## start INFORMATION GIVEN

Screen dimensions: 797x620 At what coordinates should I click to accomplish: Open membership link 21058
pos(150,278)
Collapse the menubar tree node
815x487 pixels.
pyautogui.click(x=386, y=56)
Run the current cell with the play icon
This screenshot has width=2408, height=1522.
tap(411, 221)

## end INFORMATION GIVEN

▶ **INSTRUCTIONS TO FOLLOW**:
Starting at the first of the items and ending with the line containing "Run the current cell with the play icon", reproduce those lines with "membership" swapped for "subscription" and nothing else altered.

▶ **THE RESULT**:
Screen dimensions: 797x620 At what coordinates should I click to accomplish: Open subscription link 21058
pos(150,278)
Collapse the menubar tree node
815x487 pixels.
pyautogui.click(x=386, y=56)
Run the current cell with the play icon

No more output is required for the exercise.